> _EXCERTO PARA LEITURA_
Ora a viagem imaginada que descreve com um espírito guia aos
mundos do além contém bastante sabedoria, seja política, científica, filosófica e religiosa e embora nos diga "que foi durante o tempo em que estive de cama, que escrevi a maior parte deste trabalho, sem outro auxiliar senão o da minha reminiscência", cremos que a sua reminiscência não é a da vida ante-natal mas a de leituras várias, na época de ocultismo e espiritismo, mencionando apenas Camille Flammarion e, quanto a propósito de ser crédulo ou incrédulo, o escritor Joaquim de Oliveira Martins, nomeadamente as últimas páginas do seu livro A Inglaterra de Hoje (Cartas de um viajante), 1893. E se as lermos observamos Oliveira Martins apreciar o sucesso obtido pelo recém fundado Exército da Salvação, assente numa religiosidade básica (a que O. Martins chama incorrectamente mística) democrática ou para todos,  bem necessária já que nas igrejas protestantes de então só entrava gente respeitável. E depois criticar em seguida o sucesso do espiritismo, que considerava fruto da tendência animista e supersticiosa, e pouco filosófica e metafísica, dos ingleses entra numa abordagem semelhante da Teosofia e lamenta não ter conseguido entrevistar Annie Besant. Embora céptico,  através de um interlocutor, Oliveira Martins admite nas últimas páginas que se sabe pouco dos mistérios da vida. Talvez César do Inso tenha resolvido responder-lhe...

> _SECÇÃO DE DADOS_
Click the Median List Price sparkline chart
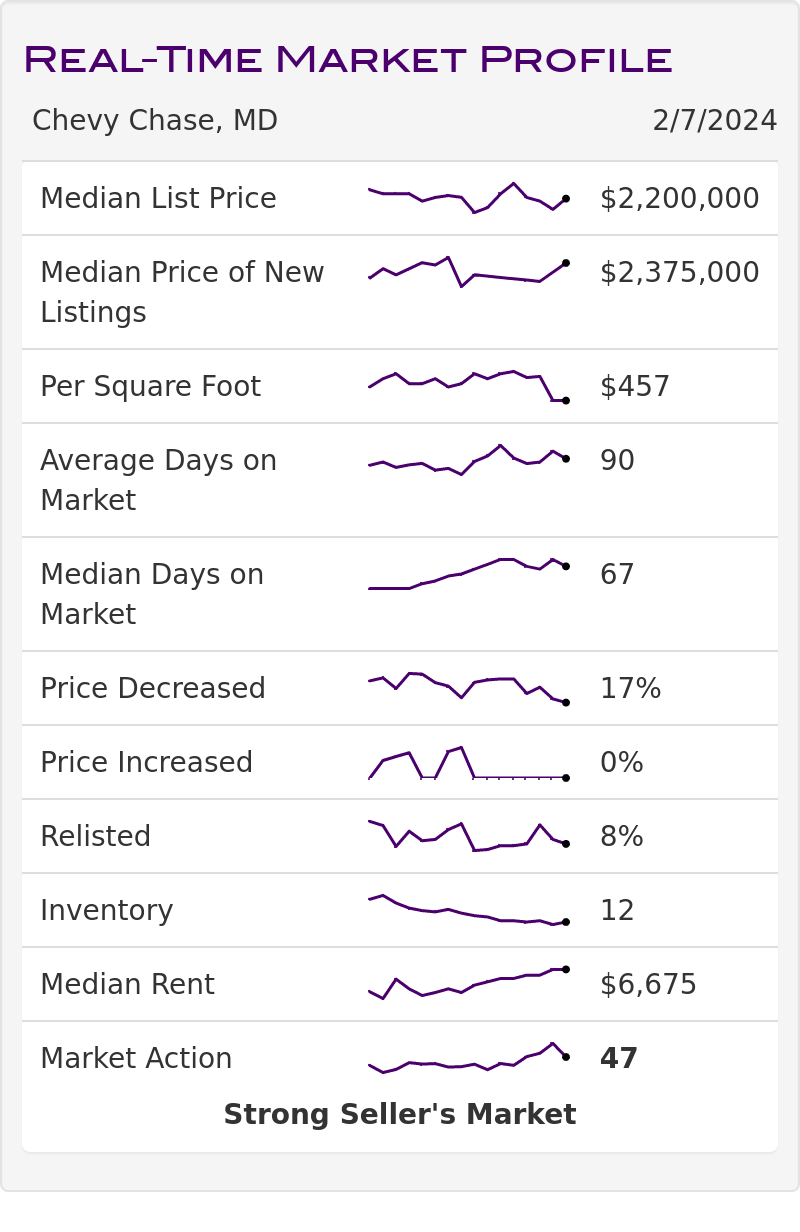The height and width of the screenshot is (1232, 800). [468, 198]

--

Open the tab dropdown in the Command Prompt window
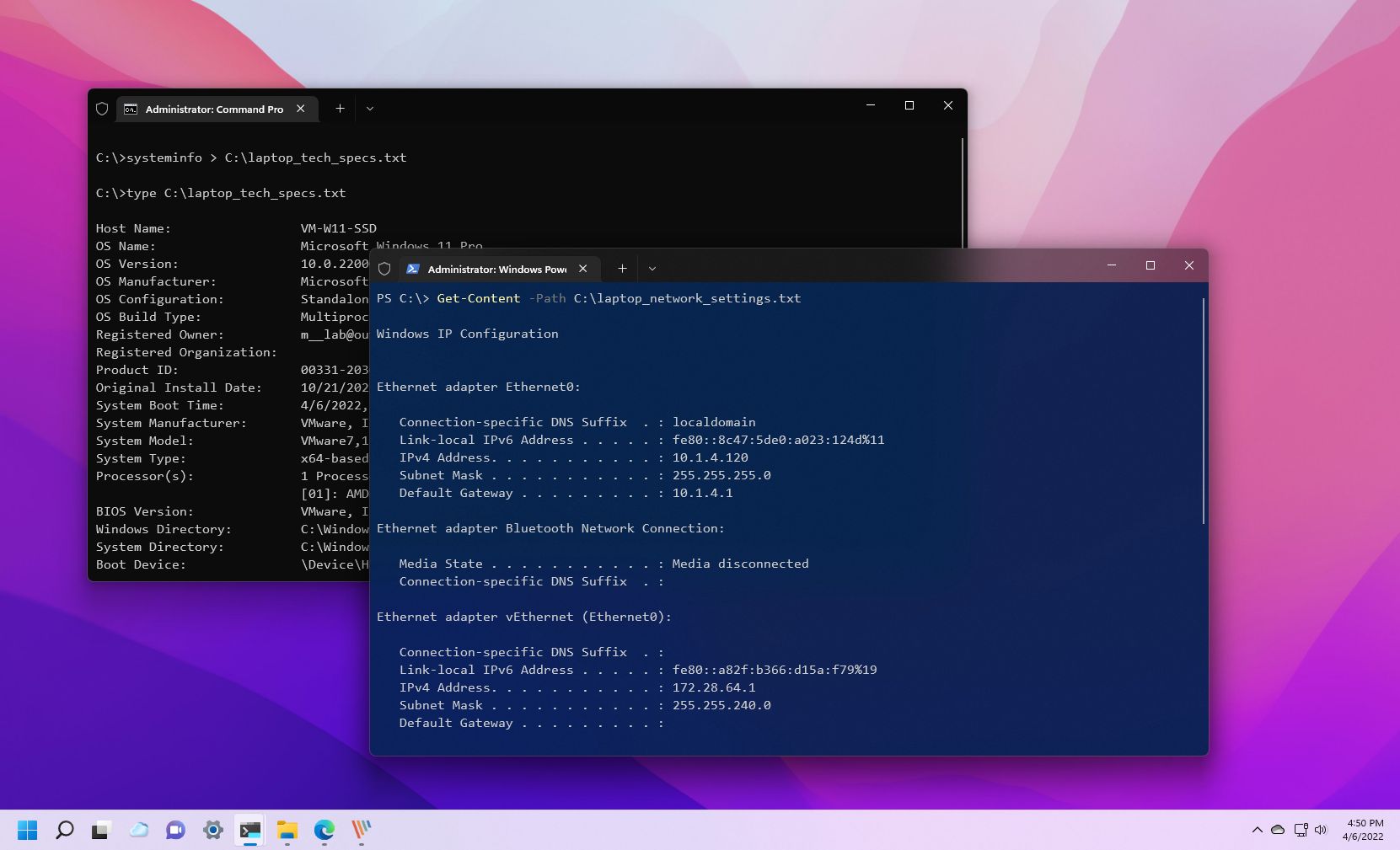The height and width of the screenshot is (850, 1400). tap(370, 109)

...

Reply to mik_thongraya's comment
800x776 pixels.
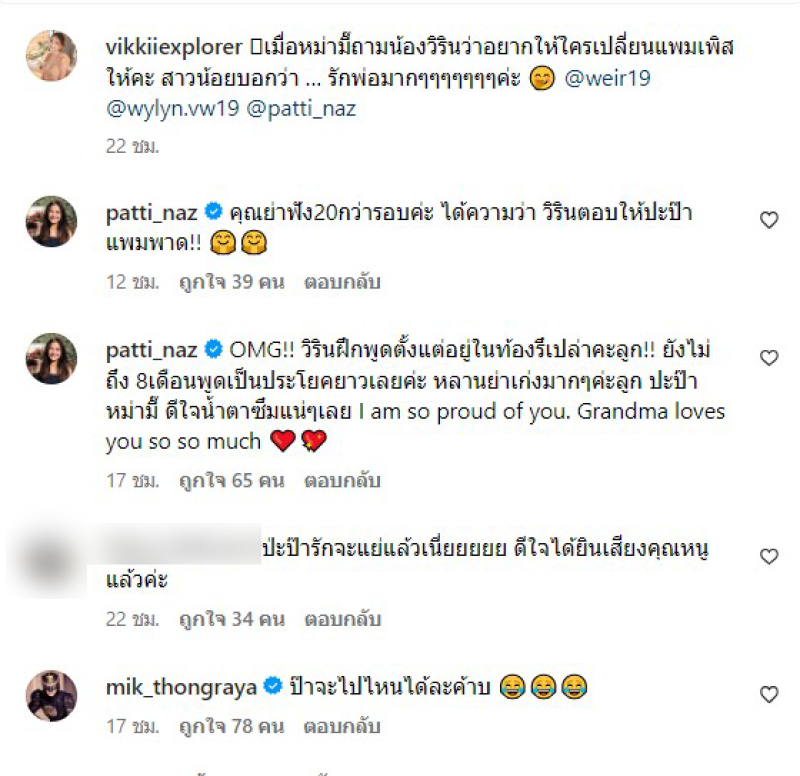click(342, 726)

> _TAREFA A REALIZAR_
Transcreve na íntegra, sem qualquer alteração, o excerto sobre a viagem imaginada aos mundos do além.

> _RESPOSTA COMPLETA_
Ora a viagem imaginada que descreve com um espírito guia aos
mundos do além contém bastante sabedoria, seja política, científica, filosófica e religiosa e embora nos diga "que foi durante o tempo em que estive de cama, que escrevi a maior parte deste trabalho, sem outro auxiliar senão o da minha reminiscência", cremos que a sua reminiscência não é a da vida ante-natal mas a de leituras várias, na época de ocultismo e espiritismo, mencionando apenas Camille Flammarion e, quanto a propósito de ser crédulo ou incrédulo, o escritor Joaquim de Oliveira Martins, nomeadamente as últimas páginas do seu livro A Inglaterra de Hoje (Cartas de um viajante), 1893. E se as lermos observamos Oliveira Martins apreciar o sucesso obtido pelo recém fundado Exército da Salvação, assente numa religiosidade básica (a que O. Martins chama incorrectamente mística) democrática ou para todos,  bem necessária já que nas igrejas protestantes de então só entrava gente respeitável. E depois criticar em seguida o sucesso do espiritismo, que considerava fruto da tendência animista e supersticiosa, e pouco filosófica e metafísica, dos ingleses entra numa abordagem semelhante da Teosofia e lamenta não ter conseguido entrevistar Annie Besant. Embora céptico,  através de um interlocutor, Oliveira Martins admite nas últimas páginas que se sabe pouco dos mistérios da vida. Talvez César do Inso tenha resolvido responder-lhe...